TRIPOLI (Reuters) - Gas exports to Italy from the Mellitah complex in northwestern Libya have been suspended since Saturday following clashes between rival militias in the area, Libya’s National Oil Corporation (NOC) and Italy’s Eni said.
Mustafa Sunalla, an NOC deputy chairman, said NOC officials, the Libyan prime minister’s office and defence ministry were holding meetings to try to resolve the situation.
“Gas exports have been completely halted,” he told Reuters on Sunday.
Thousands of former rebels who fought to overthrow Muammar Gaddafi in a 2011 conflict have been employed in a special protection force to look after the North African country’s oil and gas installations.

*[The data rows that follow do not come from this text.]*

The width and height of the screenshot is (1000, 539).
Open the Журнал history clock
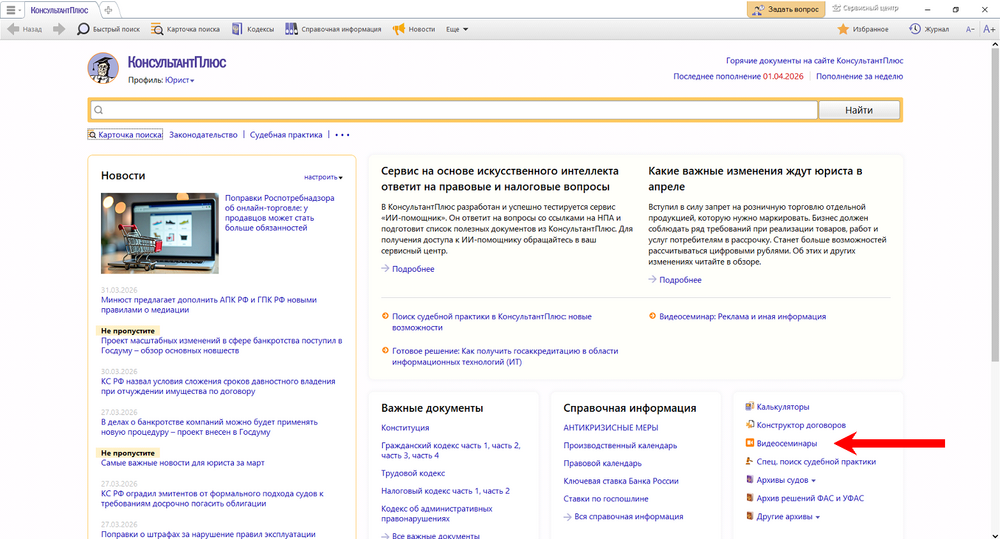click(929, 29)
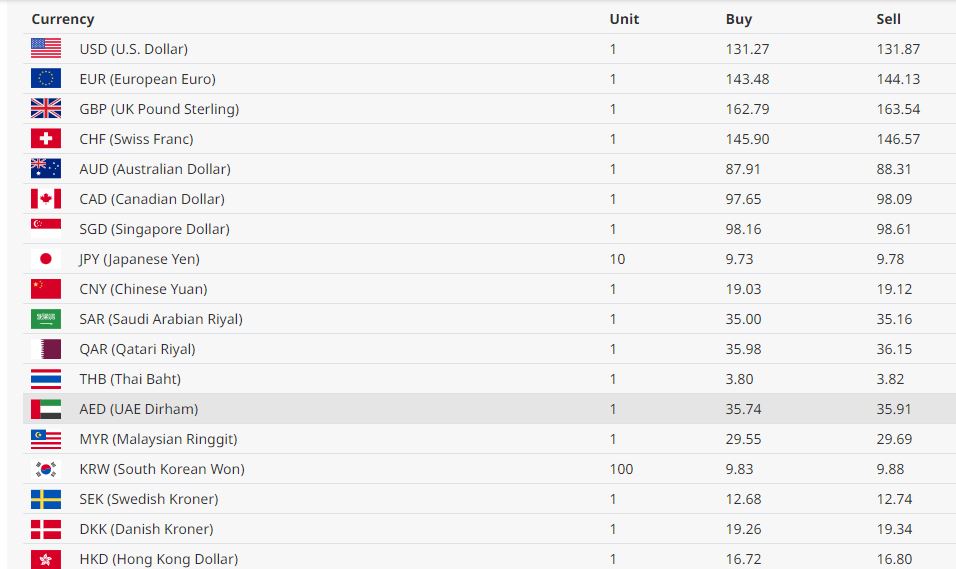Viewport: 956px width, 569px height.
Task: Click the CNY (Chinese Yuan) label
Action: (x=143, y=289)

But in recent months activists and local militia have disrupted operations in Libya’s main industry, pursuing political and social goals such as better living conditions or more regional autonomy, and in July forced the closure of three major oil terminals.
This has hurt OPEC member Libya’s oil output which returned to close to pre-war levels of 1.6 million barrels per day (bpd) faster than analysts expected after the 2011 conflict.
Italian oil and gas giant Eni operates Mellitah in a joint venture with the NOC. Eni’s production at the site is about 115,000 barrels of oil equivalent per day, an industry source said.
Mellitah supplies Italy with gas through the Greenstream pipeline. Italy gets the majority of its gas from Algeria, Russia and Norway, with Libya providing about 10 percent of its gas demand.
At full capacity Greenstream provides at least 8 billion cubic metres of gas, and upgrade work is under way.
Eni said gas flows from Mellitah had been halted for security reasons and Italy’s industry ministry had been alerted.
About 22 km (14 miles) east of Zuwara, the Mellitah complex consists of two plants - one for treating oil and condensate production from the Wafa fields and another for gas and condensate from the Sabratha offshore platform, according to Mellitah’s website.
A senior Libyan oil industry source said production at both Wafa and Sabratha had been affected by the Mellitah shutdown.
Saturday’s firefight began after an argument escalated between former rebel fighters from Zuwara and those guarding Mellitah, who are from the town of Zintan, further away from the complex, a security source said.
The clashes were now over, the source said.
It was not immediately clear what had caused the dispute but a Zuwara resident said on Sunday that tensions had been escalating for days.
“There were two bouts of fighting yesterday. Now there is no shooting but it is possible there could be more fighting,” said the resident, who gave his name as Ayub.
“From what I understand, some of the Mellitah staff were evacuated, others came to Zuwara by boat from there.”
Ayub said militias loyal to Libya’s defence ministry, who had initially been despatched on Saturday to resolve the fighting, were no longer on the scene.